Recently, it was reported a Maryland man had been indicted and sentenced to 15 months in prison for his role in participating in a scheme to facilitate fake IT workers from North Korea. Indictments in cases such as these are goldmines of data for threat hunting.

The Criminal Complaint → Threat Hunt 

As researchers, criminal complaints provide a wealth of information. Coupled with Team Cymru’s unique global telemetry, we used the information in these documents to identify attributes for hunting suspicious activity. 

From this paragraph in the indictment, we identified a few specific attributes on which to focus our search. IPs with these attributes are not inherently malicious; however, they do possess qualities that could warrant further investigation.

We searched for IPs with the following attributes: 

  • US-based
  • Communicating with Slack
  • Operating AnyDesk
  • Communicating with Russia 

We used the folowing query:

cc="US" tag="anydesk" comms.tag="slack" | comms.cc="RU"

This query returned a list of eight IP addresses to further investigate. 

We identified one of these IPs as residential. 

Focusing on the residential IP, we conducted further investigations to determine if there were any communications to identified Astrill VPN assets;indeed, we found one. Google’s Mandiant previously identified fake IT workers from the DPRK using Astrill VPN.

From here, we pivoted to the Astrill VPN to determine if that IP was communicating with any North Korean IPs. We immediately found  eight different North Korean IPs that were communicating with it.

What does this mean? 

None of the indicators above are remarkable on their own. 

Slack traffic is normal. AnyDesk is everywhere. Residential IPs talk to commercial VPNs every day.
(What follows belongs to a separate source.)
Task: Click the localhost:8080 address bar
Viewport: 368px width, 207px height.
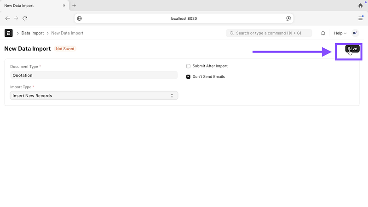Action: click(x=184, y=18)
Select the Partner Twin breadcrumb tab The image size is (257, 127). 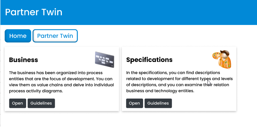55,36
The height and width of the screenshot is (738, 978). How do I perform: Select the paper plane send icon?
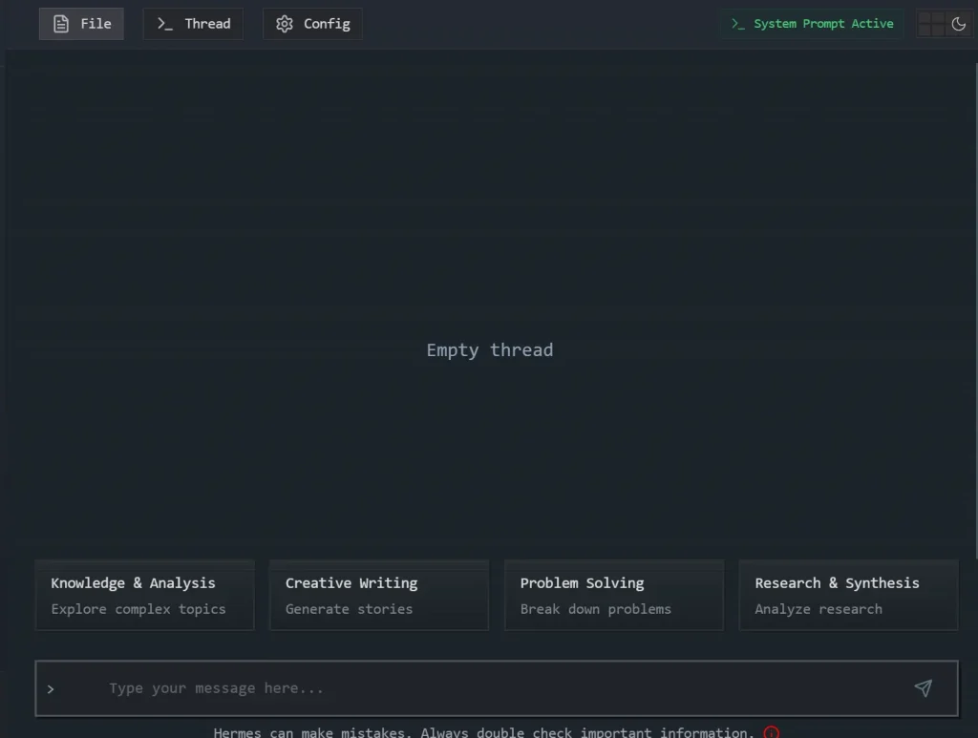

Even Russia-based traffic, in isolation, is not a smoking gun.

What makes this activity stand out is the combination of it all in one spot. The totality of the circumstances. 
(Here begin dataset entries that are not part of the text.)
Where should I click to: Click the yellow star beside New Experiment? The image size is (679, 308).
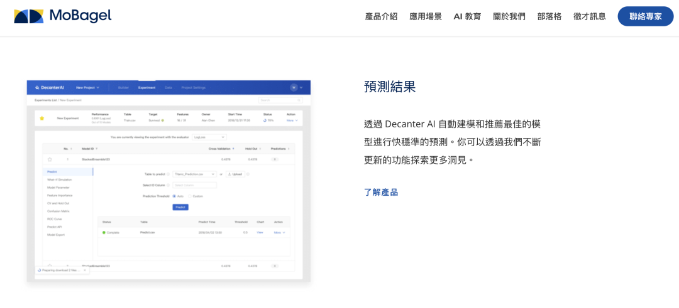(41, 118)
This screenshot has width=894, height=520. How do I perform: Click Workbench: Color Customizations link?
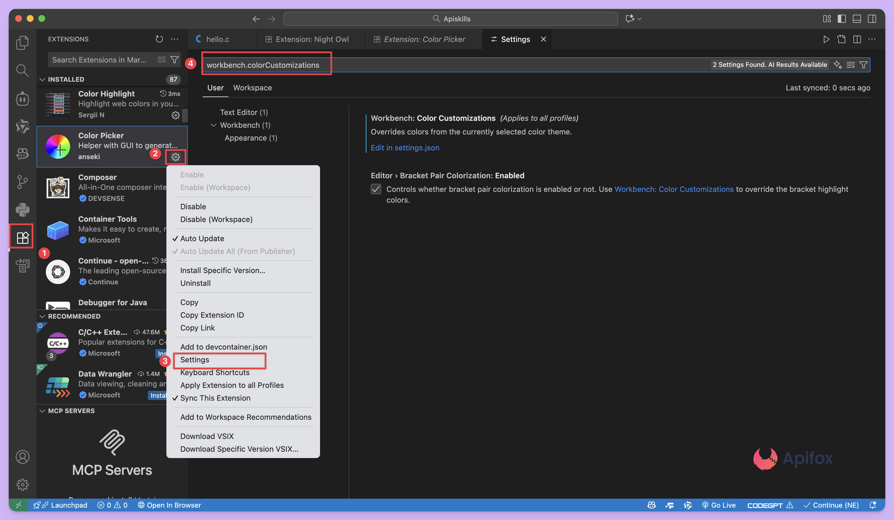(x=674, y=189)
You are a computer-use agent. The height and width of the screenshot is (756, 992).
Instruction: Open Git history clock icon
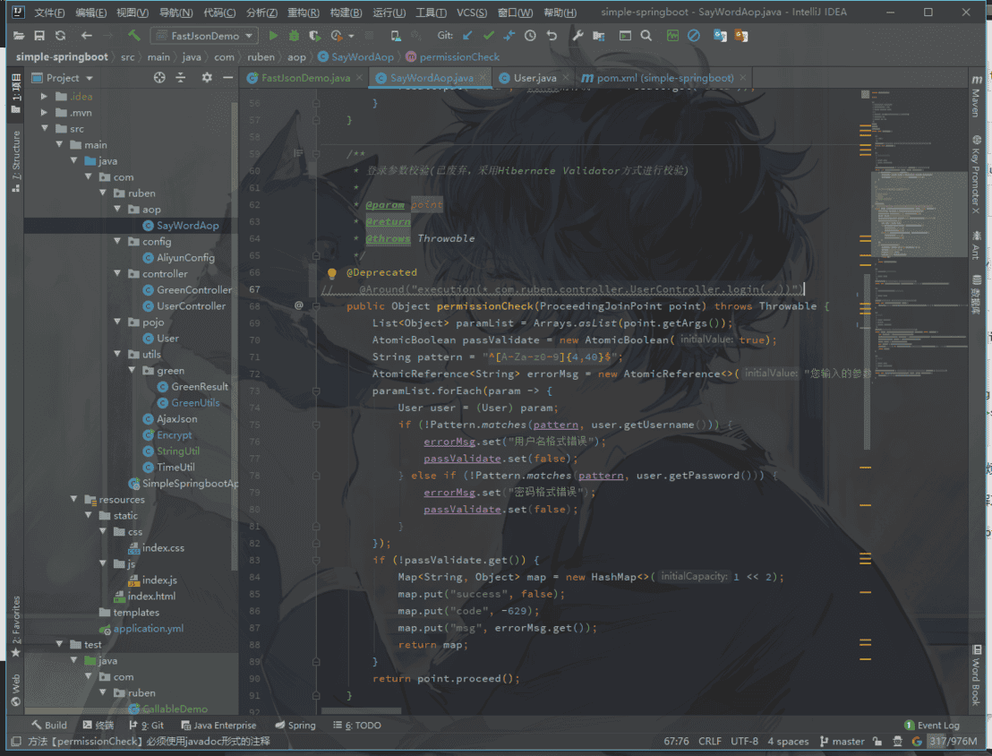pyautogui.click(x=530, y=36)
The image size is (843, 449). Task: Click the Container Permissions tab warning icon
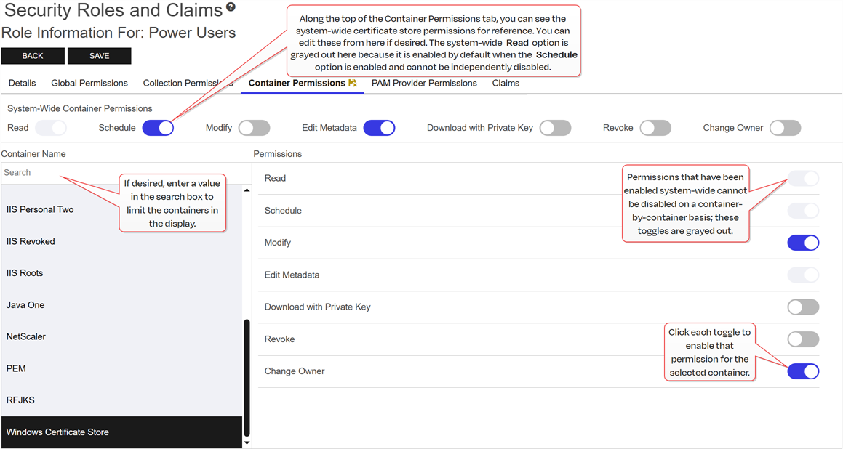click(353, 84)

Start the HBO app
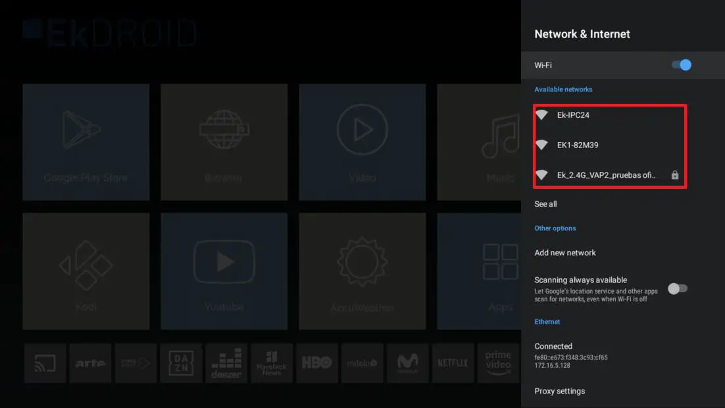317,363
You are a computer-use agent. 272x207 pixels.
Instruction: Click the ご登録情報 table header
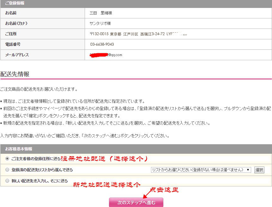15,3
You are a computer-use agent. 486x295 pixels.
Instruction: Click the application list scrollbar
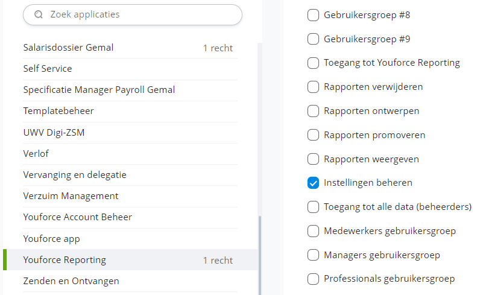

Court documents sometimes give us details of the tactics, techniques, and procedures (TTPs) with alarming precision. 

Global telemetry lets us test those narratives against reality, at scale, without relying on victim reporting or endpoint access.

When you combine details like those in the indictment with enough data, you stop hunting for “North Korean malware” and start hunting for North Korean behavior.
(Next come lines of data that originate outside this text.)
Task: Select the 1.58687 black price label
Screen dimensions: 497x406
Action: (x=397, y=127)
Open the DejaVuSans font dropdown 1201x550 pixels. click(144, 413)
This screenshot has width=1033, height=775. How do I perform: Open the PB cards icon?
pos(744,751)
That shift matters because these operations are not noisy breaches or smash-and-grab intrusions. They are long-lived, low-friction campaigns designed to blend into Western corporate IT environments. They succeed precisely because every individual technical signal looks reasonable when viewed in isolation.

Threat hunting informed by court documents changes the game. It tells you what habits to look for, what tradecraft persists across campaigns, and where normal activity starts to have the hallmarks of a sanctions-evasion scheme.